MDP(Markov Decision Process) Model for Prediction of Survivor Behavior based on Topographic Information (지형정보 기반 조난자 행동예측을 위한 마코프 의사결정과정 모형)

  • Jinho Son;Suhwan Kim
    • Journal of Intelligence and Information Systems
    • /
    • v.29 no.2
    • /
    • pp.101-114
    • /
    • 2023
  • In the wartime, aircraft carrying out a mission to strike the enemy deep in the depth are exposed to the risk of being shoot down. As a key combat force in mordern warfare, it takes a lot of time, effot and national budget to train military flight personnel who operate high-tech weapon systems.
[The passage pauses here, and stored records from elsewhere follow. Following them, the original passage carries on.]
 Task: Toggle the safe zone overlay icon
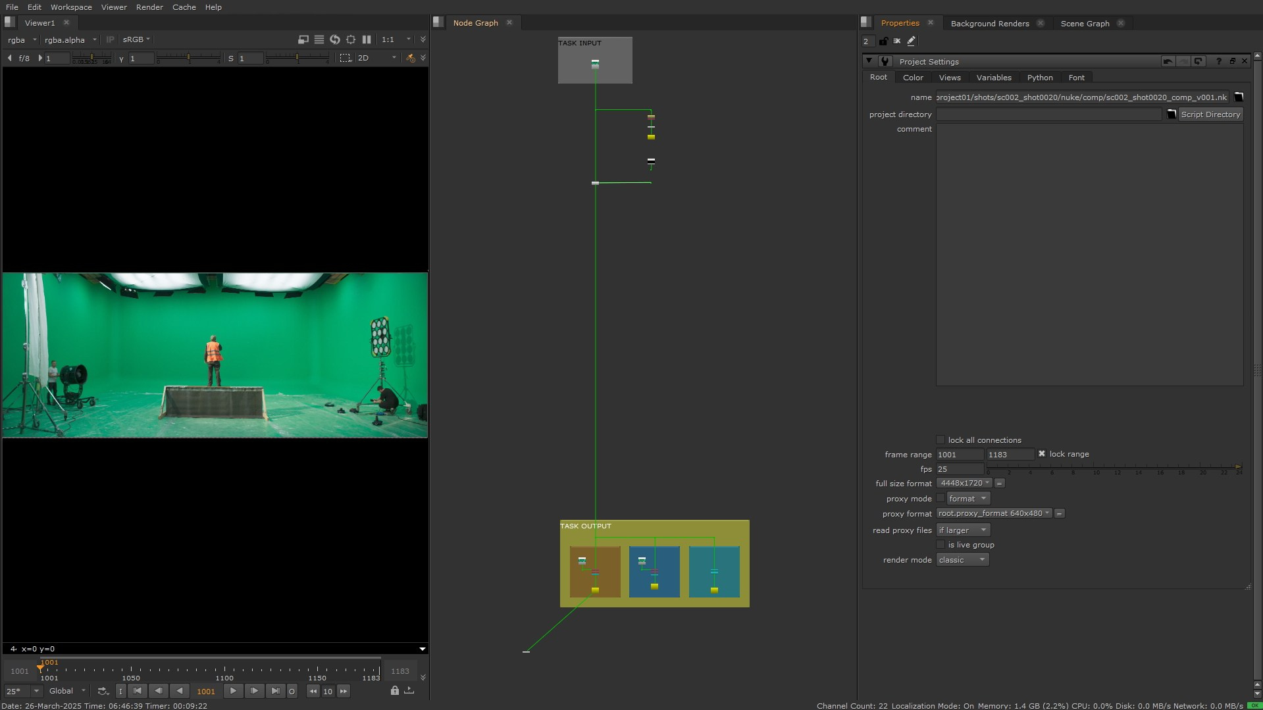point(351,39)
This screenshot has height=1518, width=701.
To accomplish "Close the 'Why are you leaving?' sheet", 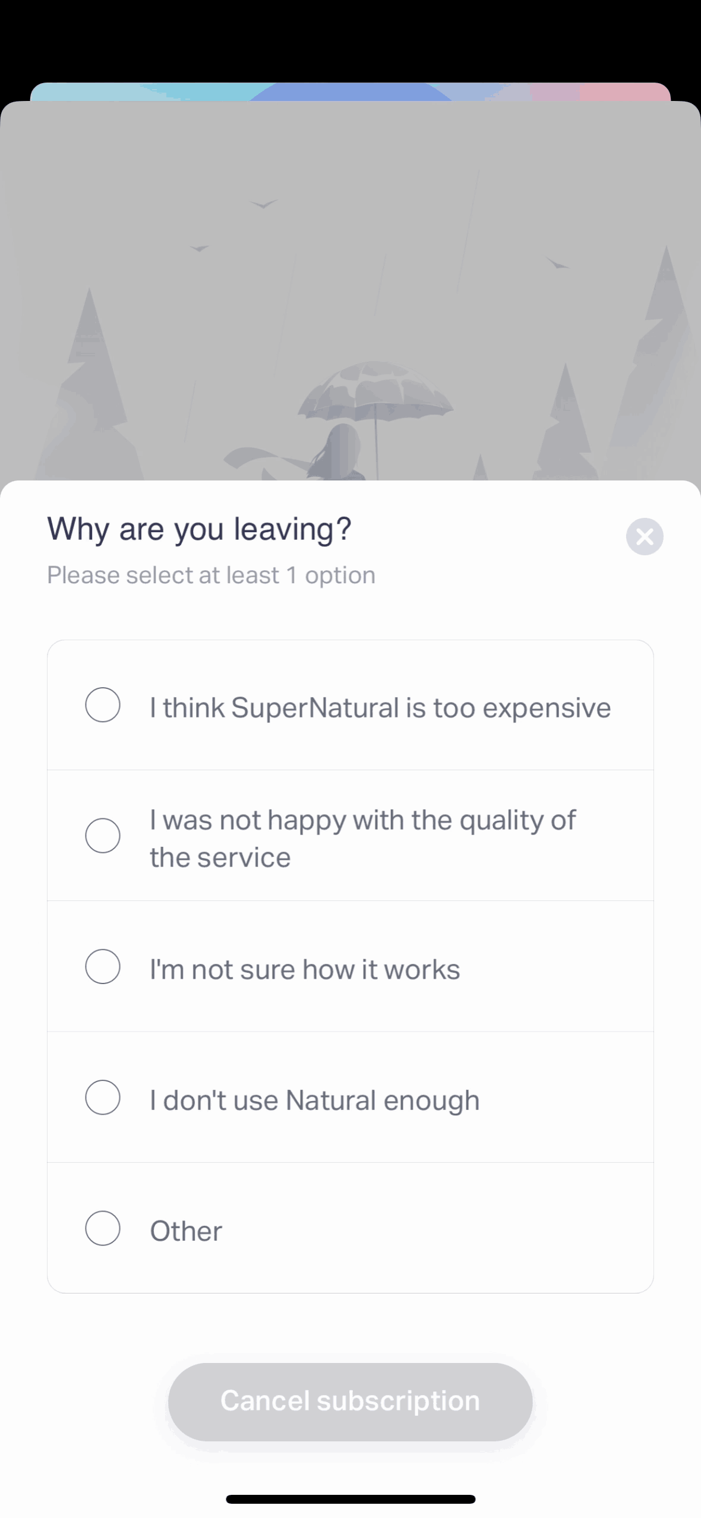I will pos(645,536).
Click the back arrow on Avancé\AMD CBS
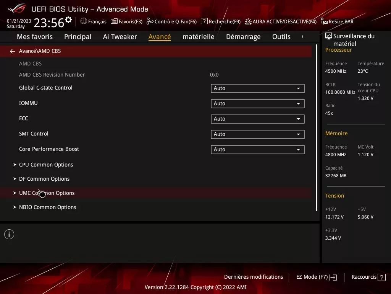391x294 pixels. click(12, 51)
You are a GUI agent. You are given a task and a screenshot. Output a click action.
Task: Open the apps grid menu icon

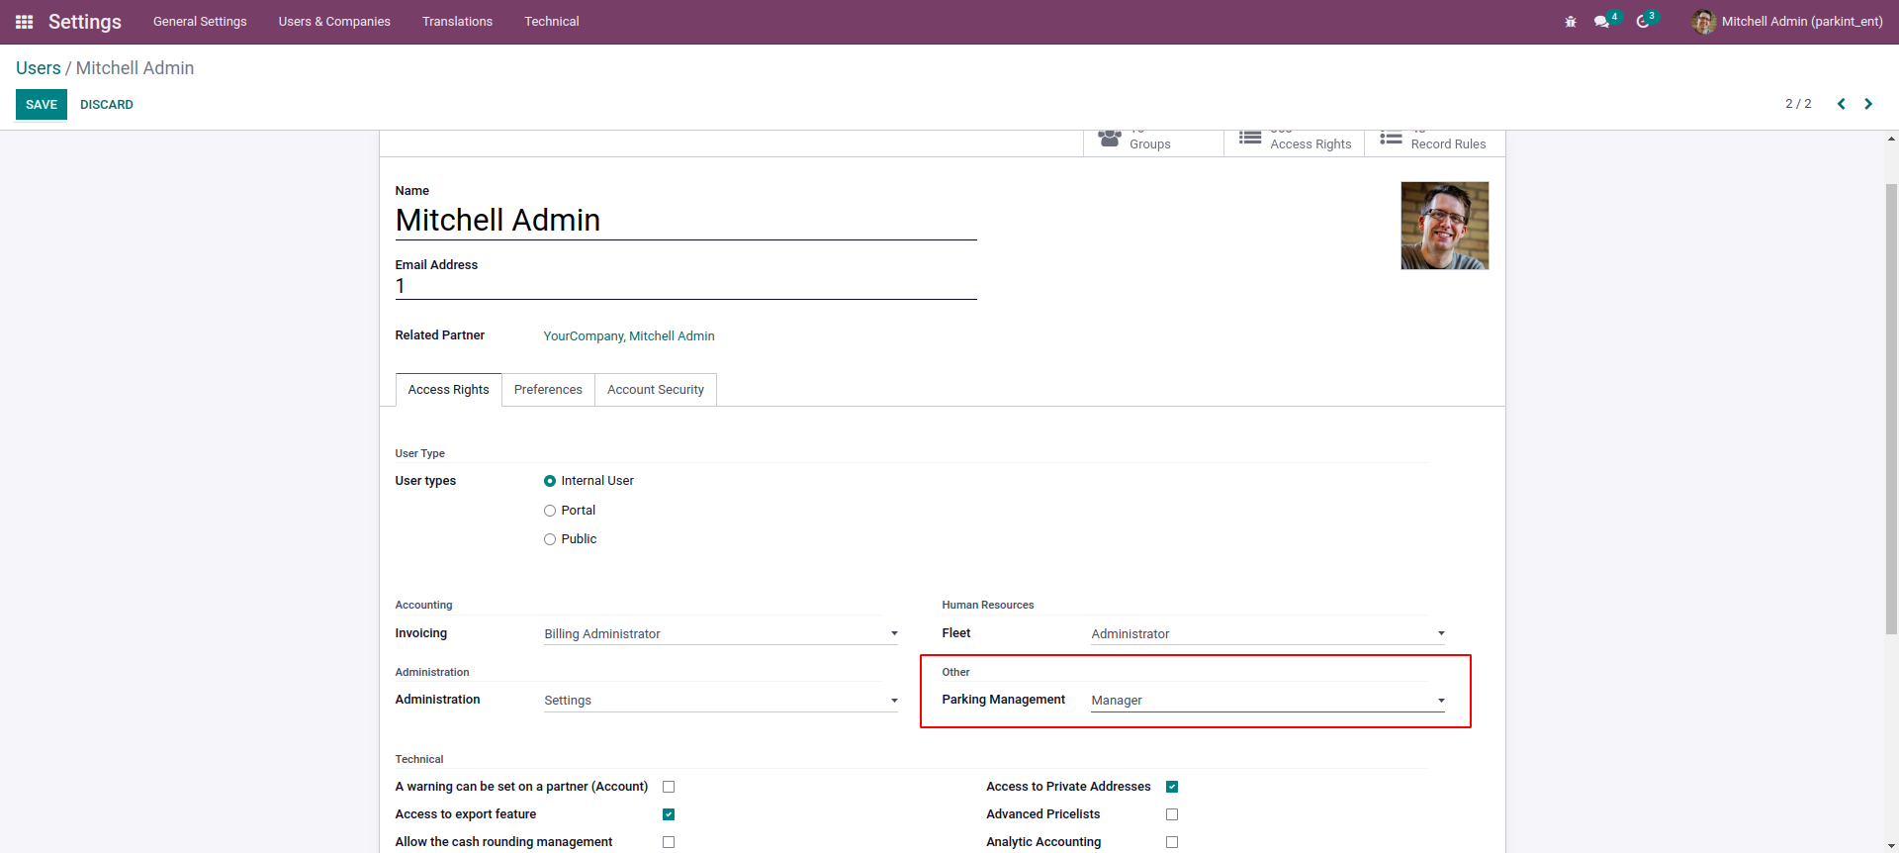25,22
Therefore, this study studied the path problem of predicting the route of emergency escape from enemy territory to the target point to avoid obstacles, and through this, the possibility of safe recovery of emergency escape military flight personnel was increased. based problem, transforming the problem into a TSP, VRP, and Dijkstra algorithm, and approaching it with an optimization technique. However, if this problem is approached in a network problem, it is difficult to reflect the dynamic factors and uncertainties of the battlefield environment that military flight personnel in distress will face. So, MDP suitable for modeling dynamic environments was applied and studied. In addition, GIS was used to obtain topographic information data, and in the process of designing the reward structure of MDP, topographic information was reflected in more detail so that the model could be more realistic than previous studies. In this study, value iteration algorithms and deterministic methods were used to derive a path that allows the military flight personnel in distress to move to the shortest distance while making the most of the topographical advantages. In addition, it was intended to add the reality of the model by adding actual topographic information and obstacles that the military flight personnel in distress can meet in the process of escape and escape. Through this, it was possible to predict through which route the military flight personnel would escape and escape in the actual situation. The model presented in this study can be applied to various operational situations through redesign of the reward structure. In actual situations, decision support based on scientific techniques that reflect various factors in predicting the escape route of the military flight personnel in distress and conducting combat search and rescue operations will be possible.